## Data items:

>>>

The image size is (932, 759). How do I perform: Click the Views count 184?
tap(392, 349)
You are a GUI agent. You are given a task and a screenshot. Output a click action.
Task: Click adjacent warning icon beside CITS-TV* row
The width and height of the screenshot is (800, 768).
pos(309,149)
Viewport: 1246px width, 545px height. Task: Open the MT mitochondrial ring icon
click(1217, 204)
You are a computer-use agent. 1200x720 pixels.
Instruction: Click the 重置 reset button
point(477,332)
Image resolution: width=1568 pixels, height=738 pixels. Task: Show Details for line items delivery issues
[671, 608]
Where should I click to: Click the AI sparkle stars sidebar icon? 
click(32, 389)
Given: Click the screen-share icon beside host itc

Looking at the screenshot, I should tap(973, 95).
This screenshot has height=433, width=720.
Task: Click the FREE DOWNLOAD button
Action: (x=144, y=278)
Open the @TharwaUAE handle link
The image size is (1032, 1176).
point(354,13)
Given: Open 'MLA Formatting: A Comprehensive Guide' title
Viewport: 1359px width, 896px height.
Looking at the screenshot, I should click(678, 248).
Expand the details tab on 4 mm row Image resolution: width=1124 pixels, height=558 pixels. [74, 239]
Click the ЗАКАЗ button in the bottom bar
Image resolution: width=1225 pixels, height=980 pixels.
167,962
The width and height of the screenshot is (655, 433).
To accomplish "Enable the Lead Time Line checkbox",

<<<

## Exercise details:
For this exercise, please copy exactly the lines from the one holding "Given: Open 'MLA" through the end of the records, the first and last included.

## Response for this exercise:
Given: Open 'MLA Formatting: A Comprehensive Guide' title
Viewport: 1359px width, 896px height.
Looking at the screenshot, I should click(678, 248).
Expand the details tab on 4 mm row Image resolution: width=1124 pixels, height=558 pixels. [74, 239]
Click the ЗАКАЗ button in the bottom bar
Image resolution: width=1225 pixels, height=980 pixels.
167,962
The width and height of the screenshot is (655, 433).
To accomplish "Enable the Lead Time Line checkbox",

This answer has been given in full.